● **Set exercise**
Reproduce verbatim the lines of the entries below, starting with the line that contains "Screen dimensions: 1429x835" and stopping after the line that contains "Looking at the screenshot, I should (x=482, y=37).".

Dataset entries
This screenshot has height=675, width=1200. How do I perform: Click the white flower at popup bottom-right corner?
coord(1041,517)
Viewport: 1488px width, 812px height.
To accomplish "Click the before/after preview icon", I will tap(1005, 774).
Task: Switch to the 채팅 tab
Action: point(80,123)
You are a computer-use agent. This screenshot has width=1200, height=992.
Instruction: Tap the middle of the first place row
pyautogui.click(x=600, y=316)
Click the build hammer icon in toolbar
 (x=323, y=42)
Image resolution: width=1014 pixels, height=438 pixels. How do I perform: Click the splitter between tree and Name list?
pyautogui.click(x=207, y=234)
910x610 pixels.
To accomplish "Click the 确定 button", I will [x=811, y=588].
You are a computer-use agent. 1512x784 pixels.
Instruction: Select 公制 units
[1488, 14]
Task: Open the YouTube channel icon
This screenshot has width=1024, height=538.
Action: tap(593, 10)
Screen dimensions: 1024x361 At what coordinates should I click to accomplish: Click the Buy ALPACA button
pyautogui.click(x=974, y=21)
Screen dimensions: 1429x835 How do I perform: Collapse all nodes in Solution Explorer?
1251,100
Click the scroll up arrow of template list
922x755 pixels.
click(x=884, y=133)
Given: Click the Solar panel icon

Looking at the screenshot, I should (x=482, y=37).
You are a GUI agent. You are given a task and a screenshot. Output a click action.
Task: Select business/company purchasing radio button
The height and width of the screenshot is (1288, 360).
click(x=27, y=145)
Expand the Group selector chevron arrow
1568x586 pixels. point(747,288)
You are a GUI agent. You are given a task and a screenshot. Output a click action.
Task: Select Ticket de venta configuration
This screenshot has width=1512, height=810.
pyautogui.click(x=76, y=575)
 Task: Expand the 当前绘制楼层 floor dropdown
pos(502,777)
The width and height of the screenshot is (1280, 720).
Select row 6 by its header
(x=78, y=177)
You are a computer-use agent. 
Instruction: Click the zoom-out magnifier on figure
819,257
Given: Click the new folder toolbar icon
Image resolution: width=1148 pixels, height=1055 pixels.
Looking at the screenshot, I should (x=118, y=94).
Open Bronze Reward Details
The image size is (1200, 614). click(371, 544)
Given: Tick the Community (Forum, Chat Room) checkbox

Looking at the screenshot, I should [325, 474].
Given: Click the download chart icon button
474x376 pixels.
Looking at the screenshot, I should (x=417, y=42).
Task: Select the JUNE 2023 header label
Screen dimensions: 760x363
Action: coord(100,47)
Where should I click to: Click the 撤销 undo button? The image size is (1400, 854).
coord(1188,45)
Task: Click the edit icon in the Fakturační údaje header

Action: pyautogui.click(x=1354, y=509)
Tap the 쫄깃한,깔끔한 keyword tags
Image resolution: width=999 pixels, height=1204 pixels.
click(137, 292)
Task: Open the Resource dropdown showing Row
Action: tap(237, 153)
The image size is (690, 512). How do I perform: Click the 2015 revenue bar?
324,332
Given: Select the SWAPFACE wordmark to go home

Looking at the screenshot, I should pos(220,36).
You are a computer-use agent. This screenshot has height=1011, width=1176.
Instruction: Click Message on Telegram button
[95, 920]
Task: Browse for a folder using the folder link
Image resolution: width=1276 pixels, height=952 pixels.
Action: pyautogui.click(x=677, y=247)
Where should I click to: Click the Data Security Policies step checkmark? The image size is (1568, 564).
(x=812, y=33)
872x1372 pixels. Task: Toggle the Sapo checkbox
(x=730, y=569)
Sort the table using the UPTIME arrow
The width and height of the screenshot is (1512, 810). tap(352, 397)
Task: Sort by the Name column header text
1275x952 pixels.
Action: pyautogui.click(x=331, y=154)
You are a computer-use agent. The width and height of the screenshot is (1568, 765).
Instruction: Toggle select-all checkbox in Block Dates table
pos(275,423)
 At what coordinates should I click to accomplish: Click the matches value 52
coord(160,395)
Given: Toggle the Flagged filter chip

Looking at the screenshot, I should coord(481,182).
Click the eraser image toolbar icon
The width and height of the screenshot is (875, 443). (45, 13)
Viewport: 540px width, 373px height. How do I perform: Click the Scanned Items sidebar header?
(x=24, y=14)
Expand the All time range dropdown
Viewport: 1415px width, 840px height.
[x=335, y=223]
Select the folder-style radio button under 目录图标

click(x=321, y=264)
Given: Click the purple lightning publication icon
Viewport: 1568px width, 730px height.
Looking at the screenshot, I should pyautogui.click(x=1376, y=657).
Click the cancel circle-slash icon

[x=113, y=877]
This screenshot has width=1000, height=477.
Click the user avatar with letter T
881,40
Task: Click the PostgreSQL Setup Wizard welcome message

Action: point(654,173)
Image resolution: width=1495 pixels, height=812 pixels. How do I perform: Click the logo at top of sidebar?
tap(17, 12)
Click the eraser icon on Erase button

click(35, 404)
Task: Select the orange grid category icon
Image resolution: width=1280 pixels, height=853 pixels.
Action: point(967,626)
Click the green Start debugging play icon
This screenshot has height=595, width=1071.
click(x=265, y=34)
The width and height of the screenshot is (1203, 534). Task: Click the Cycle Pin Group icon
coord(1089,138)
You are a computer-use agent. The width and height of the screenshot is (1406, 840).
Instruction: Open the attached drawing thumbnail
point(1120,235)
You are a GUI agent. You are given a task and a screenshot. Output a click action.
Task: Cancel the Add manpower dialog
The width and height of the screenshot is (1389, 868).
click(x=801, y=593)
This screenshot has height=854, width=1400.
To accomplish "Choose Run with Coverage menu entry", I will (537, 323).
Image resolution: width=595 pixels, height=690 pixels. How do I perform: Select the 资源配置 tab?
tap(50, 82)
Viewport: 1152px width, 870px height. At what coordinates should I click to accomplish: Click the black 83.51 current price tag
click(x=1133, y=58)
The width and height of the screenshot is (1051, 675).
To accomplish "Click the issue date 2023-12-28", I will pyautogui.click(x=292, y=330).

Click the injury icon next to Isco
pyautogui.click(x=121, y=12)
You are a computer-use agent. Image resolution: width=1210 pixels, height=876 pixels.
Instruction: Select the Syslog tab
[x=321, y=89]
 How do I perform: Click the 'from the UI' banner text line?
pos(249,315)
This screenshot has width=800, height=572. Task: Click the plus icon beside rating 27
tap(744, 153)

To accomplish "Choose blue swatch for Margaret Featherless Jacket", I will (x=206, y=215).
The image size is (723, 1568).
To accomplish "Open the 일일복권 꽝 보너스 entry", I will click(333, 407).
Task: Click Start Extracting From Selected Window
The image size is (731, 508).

● **The output**
Screen dimensions: 1429x835 How do I perform: Collapse all nodes in Solution Explorer?
1251,100
Click the scroll up arrow of template list
922x755 pixels.
click(x=884, y=133)
Given: Click the Solar panel icon

Looking at the screenshot, I should (x=482, y=37).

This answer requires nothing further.